A thousand people crushed into a fluorescent yellow tent in the RDS Simmonscourt Grounds on Sunday night for Cirque Plume, who staged the opening show of the Dublin Theatre Festival. But the opening act - Sile de Valera, Minister for the Arts - had been forced to cancel due to illness.
However, Michael Grant, assistant secretary at the Minister's Department, delivered her speech, so we must attribute to her the comment that the Irish theatre tradition is "arguably the most rich and varied in the world". Unless you count Russia, I suppose, or France, or Italy, or Poland, or Romania, or India, or Spain, or the whole shebang of South America, or The Rest Of The World. The festival is one of the few chances we get to see theatre from The Rest Of The World, which some say is a mighty big country, and if de Valera's assertion still stands at the end of the next two weeks, it will have been a dismal festival.
Admittedly this writer feels in no position to write about Irish theatre, having told the world at large in a news piece yesterday that the Abbey was due to stage a new play by Tom MacIntyre - when of course the new play is by Tom Kilroy (the disease is called "festival frenzy").

Saved entries:

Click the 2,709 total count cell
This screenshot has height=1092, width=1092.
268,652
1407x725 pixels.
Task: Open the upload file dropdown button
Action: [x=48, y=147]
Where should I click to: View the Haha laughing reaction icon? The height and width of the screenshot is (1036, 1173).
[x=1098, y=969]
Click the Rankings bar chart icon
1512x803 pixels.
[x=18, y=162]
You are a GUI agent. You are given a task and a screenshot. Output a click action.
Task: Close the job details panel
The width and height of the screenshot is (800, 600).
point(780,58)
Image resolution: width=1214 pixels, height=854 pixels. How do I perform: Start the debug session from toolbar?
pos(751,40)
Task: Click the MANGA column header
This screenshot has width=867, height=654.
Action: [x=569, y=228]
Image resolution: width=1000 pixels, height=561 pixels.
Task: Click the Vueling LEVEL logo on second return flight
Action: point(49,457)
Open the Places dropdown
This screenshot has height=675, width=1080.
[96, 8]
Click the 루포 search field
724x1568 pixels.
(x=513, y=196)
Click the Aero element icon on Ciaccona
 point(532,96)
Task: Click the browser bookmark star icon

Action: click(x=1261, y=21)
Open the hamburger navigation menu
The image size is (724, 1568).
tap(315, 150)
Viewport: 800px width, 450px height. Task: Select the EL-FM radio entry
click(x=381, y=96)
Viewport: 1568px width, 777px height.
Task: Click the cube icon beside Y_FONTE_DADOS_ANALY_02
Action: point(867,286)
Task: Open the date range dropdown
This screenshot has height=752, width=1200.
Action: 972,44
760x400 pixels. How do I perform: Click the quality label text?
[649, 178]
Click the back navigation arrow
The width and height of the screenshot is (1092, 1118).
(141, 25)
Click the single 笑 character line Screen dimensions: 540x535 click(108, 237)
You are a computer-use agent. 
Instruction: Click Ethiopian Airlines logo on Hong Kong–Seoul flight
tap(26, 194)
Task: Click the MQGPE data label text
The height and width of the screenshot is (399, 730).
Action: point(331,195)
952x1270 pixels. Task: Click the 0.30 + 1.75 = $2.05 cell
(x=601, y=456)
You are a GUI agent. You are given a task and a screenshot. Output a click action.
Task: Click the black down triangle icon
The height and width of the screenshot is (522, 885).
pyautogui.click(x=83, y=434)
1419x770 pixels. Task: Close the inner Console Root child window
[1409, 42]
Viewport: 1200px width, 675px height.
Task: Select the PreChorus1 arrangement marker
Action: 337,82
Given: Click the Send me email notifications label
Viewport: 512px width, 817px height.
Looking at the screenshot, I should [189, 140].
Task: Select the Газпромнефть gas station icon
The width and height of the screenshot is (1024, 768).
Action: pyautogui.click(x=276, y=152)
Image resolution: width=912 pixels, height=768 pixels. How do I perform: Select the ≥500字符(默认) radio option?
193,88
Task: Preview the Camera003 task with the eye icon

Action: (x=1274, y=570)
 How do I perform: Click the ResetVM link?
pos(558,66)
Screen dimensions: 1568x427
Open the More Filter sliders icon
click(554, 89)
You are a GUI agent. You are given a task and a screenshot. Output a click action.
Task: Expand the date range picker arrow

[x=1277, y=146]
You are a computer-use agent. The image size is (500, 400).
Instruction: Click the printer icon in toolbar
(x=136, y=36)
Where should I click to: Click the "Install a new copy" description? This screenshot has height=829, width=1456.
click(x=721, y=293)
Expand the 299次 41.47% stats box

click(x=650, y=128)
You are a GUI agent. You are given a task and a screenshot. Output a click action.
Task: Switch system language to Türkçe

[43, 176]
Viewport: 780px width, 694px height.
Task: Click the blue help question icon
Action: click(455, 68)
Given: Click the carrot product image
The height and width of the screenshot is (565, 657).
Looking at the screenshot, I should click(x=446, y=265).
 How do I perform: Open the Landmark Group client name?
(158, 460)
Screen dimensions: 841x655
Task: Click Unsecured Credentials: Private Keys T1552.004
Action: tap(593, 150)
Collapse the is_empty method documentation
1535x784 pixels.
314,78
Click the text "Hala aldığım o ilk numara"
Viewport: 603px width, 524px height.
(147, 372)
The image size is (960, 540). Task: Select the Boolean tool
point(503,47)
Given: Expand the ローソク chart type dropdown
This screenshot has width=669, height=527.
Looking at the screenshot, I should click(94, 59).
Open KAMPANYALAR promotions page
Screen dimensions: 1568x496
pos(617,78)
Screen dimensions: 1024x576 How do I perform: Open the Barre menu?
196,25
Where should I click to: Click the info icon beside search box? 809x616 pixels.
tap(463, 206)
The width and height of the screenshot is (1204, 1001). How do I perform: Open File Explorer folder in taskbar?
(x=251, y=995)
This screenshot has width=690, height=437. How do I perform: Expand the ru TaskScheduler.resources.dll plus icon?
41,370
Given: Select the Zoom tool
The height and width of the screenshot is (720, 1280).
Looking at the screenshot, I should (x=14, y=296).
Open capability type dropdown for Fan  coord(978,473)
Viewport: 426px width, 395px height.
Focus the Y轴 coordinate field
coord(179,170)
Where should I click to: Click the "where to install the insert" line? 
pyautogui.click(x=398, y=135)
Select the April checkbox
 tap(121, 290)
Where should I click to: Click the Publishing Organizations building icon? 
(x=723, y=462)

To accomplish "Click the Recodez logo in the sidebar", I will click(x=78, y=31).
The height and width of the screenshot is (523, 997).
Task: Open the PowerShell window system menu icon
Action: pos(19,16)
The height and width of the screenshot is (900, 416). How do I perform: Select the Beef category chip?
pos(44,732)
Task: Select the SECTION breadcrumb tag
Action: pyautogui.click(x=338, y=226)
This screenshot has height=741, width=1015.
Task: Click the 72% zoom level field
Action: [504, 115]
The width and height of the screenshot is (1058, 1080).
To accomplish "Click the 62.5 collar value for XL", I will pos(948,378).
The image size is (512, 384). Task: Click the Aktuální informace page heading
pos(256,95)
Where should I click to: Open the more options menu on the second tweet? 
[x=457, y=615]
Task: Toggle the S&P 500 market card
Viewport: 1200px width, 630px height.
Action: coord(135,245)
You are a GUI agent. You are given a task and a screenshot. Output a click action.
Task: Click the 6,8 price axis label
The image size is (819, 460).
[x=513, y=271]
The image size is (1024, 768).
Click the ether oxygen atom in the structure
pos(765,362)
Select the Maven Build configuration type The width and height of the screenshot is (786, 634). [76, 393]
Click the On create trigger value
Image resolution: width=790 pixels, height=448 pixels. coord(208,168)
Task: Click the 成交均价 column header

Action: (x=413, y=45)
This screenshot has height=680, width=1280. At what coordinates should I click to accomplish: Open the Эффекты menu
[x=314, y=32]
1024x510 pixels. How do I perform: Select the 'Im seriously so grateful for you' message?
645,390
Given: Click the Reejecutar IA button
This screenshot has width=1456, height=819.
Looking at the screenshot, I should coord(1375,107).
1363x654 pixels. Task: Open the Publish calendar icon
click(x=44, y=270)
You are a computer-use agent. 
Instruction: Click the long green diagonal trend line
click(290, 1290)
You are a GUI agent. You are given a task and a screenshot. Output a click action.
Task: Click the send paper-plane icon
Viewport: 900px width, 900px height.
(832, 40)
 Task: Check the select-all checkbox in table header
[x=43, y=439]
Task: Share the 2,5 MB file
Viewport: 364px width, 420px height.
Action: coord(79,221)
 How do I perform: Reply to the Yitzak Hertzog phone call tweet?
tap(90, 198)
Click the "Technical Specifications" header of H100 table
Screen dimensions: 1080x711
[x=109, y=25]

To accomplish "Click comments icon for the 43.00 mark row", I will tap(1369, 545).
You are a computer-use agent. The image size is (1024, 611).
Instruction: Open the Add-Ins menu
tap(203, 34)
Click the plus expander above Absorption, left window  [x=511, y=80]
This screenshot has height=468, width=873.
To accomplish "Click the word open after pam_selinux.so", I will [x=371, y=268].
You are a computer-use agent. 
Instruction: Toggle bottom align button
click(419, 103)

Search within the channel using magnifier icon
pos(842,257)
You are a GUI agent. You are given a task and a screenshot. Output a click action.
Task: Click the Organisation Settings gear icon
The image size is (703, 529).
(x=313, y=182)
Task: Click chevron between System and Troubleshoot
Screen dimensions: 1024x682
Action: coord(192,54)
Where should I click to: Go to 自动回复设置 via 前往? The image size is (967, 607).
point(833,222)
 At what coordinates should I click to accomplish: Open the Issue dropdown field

§ Exercise tasks
A - From the Dublin Theatre Festival piece, extract the passage starting at "However, Michael Grant, assistant" and ending at "a dismal festival.".
B - Write what comes next in the Dublin Theatre Festival piece, picking up after its final sentence.

§ Answers to each task
A -
However, Michael Grant, assistant secretary at the Minister's Department, delivered her speech, so we must attribute to her the comment that the Irish theatre tradition is "arguably the most rich and varied in the world". Unless you count Russia, I suppose, or France, or Italy, or Poland, or Romania, or India, or Spain, or the whole shebang of South America, or The Rest Of The World. The festival is one of the few chances we get to see theatre from The Rest Of The World, which some say is a mighty big country, and if de Valera's assertion still stands at the end of the next two weeks, it will have been a dismal festival.

B -
On to some idle gossip. Those of you who saw Dominic West playing in Michael West's A Play On Two Chairs in the Fringe last week little guessed, perhaps, that he would have been looming large on a screen near you had it not been for the death of the Princess of Wales. I'm sure he's glad the film wasn't out when she died, as he played the newshound in Diana And The Pa- parazzo. This English-born actor, whose roots are all Irish - his sister lives in Dublin - has played in Richard III and Surviving Picasso, among other films, and has a cameo role in the Spice Girls' movie - he asked his agent for it because he wanted to meet them. But the pleasure may well have been mutual because he has been officially designated one of the world's 100 sexiest men by Cosmopolitan magazine. Which makes this a morality tale: get out to some of those 100 Fringe shows, or miss many sights which will gladden your eyes.